> PARTS OF THE EXERCISE:
1) List every distinct year that appears in the piece on Hans Hautmann, in chronological order.
2) Write what comes next in the interview with Hans Hautmann, starting right after its final sentence.

[begin EXTRACT]

Interviewed by Benjamin Birnbaumer

Hans Hautmann

Hans Hautmann (1943–2018) on the Austrian council movement and why it was so much stronger than its counterpart on the other side of the German-Austrian border.

One of, if not the most significant historians of the Austrian workers’ movement, Hans Hautmann, died on 3 July 2018. Born in August 1943 to Leopoldine and Rudolf Hautmann, Vienna’s first Communist chief of police, Hautmann was one of the foremost experts on the history of the Austrian council movement and Austrian socialism. He taught for many decades at the University of Linz, where he served as the director of the Department of Austrian History from 1981 onward and co-founded the Alfred Klahr Gesellschaft zur Erforschung der Geschichte der Arbeiterbewegung, of which he served as president until 2006. Over the years, Hautmann published numerous articles on Red Vienna and the history of the Communist Party of Austria. His most famous book, Geschichte der Rätebewegung in Österreich 1918–1924, was published in 1987 and remains the most comprehensive study of the Austrian workers’ councils, which attracted massive levels of working-class support compared to similar movements in other European countries.

Hautmann belonged to a generation of post-war scholars who understood teaching and research as inherently political. A dedicated member of the Communist Party of Austria, Hautmann viewed his work not as a purely intellectual activity, but rather as a means of passing down experiences to help inform the political praxis of new generations of socialists.

While Austrian politics today stand for the re-emergence of the far right as a hegemonic force, Hautmann represents a markedly different social alternative, characterised by solidarity and democratic self-determination. Although the movement to which Hans Hautmann was committed no longer exists in this form, it lives on in Hautmann’s work, which remains a vital source of inspiration to all seeking to change the future by understanding the past.

In memory of Hans Hautmann and his contribution to left-wing history and politics, we are re-publishing his 2017 interview with Benjamin Birnbaumer, which originally appeared in the French journal of Marxist theory Période. The two discussed Hautmann’s career and the role of democratic self-determination in overthrowing capitalism.

 

Your history on the Austrian council movement appeared in 1987. What kind of response did this book about class struggle and revolutionary history receive, in a moment when the alleged triumph of neoliberalism was being proclaimed?

The reaction to the book was limited at the time of its publication, despite the fact that at 815 pages it represented the most thorough study of the Austrian council movement and revolution up to that point. There were only a few reviews, all of which came from leftists.

[end EXTRACT]
[begin DATA EXCERPT]

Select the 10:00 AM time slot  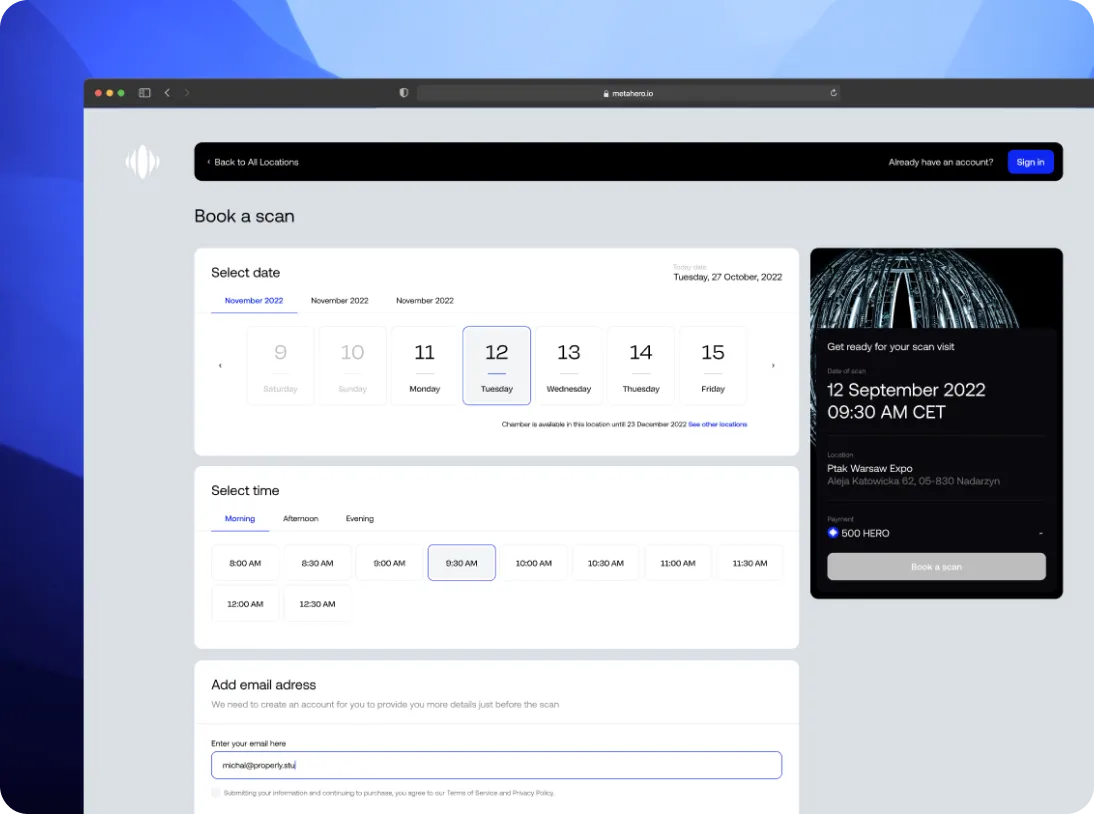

[end DATA EXCERPT]

> TASK ANSWERS:
1) 1918, 1924, 1943, 1981, 1987, 2006, 2017, 2018

2)
If the book had appeared ten years earlier in the middle of the 1970s, while the council system was being actively discussed within the student movements in France, Germany, Italy, etc. as an alternative to bourgeois democracy, things would have been different. I couldn’t publish then, however, as the book required years of tedious research into primary sources and documents, which I undertook in the 1970s.

 

In addition to your book, you’ve published a great deal on the history of the workers’ movement. How did you come to focus on class issues, and what’s your take on the future prospects of Marxist historiography?

I came from a Communist household, which definitely had something to do with me becoming a historian of the labour movement. The topic of my 1968 dissertation (Die Anfänge der linksradikalen Bewegung und der Kommunistischen Partei Deutschösterreichs 1916–1919) and my work as an assistant at the Institute for Contemporary History at the University of Linz, where I was based at the Ludwig Boltzmann Institute for the History of the Labour Movement, pushed me further in this direction.

I consider Marxist historiography’s current prospects to be good, because the contemporary conditions of unrestrained capitalist globalisation have given rise to a need for approaches which are capable of critiquing them.

 

How is a council republic radically different from bourgeois democracy? Perhaps you could touch on the question of the right to vote. Historically, this was a point of contention in the workers’ movement—the Bolsheviks’ decision in the midst of the October Revolution to expand suffrage only to people who lived from their own labour, for example, was harshly criticised by Rosa Luxemburg.

Council democracy is a form of direct democracy characterised by a thoroughly unique decision-making process. It is based on the imperative mandate—with voters’ permanent control over elected officials as its maxim—which ensures the democratic accountability of elected officials by allowing voters to recall them at any time.

Both an advisory and decision-making body at the same time, the purpose of the council is to forge an extremely close relationship between the electoral base and mandate holders, allowing for constant decision making and checks on power from below. It was conceived as an alternative to parliamentary democracy and as a potential means of dissolving the ‘bourgeois state’. The alternative to emerge in the place of this state would be the ‘council republic’, which would realise the principles of council democracy by implementing a socialist economy.

Like the Bolsheviks in Russia, even the reformist Social Democrats in Austria viewed councils as a means of organising both manual and intellectual labourers along class lines. In turn, they banned owners of private companies from voting in them. Moreover, in order to stand for election in an Austrian council, one was required to ‘share the goal of overthrowing the capitalist mode of production, to recognise class struggle as the means of emancipation for working people, to belong to their trade union and to be at least 20 years old’.

 

How do you account for the international character of the council movement, which emerged simultaneously in several European countries following the end of World War I?

The international character of the council movement emerged out of the European proletariat’s common experiences and interests under conditions of imperialist war and intensified capitalist exploitation and oppression, and the struggle for a new socialist order.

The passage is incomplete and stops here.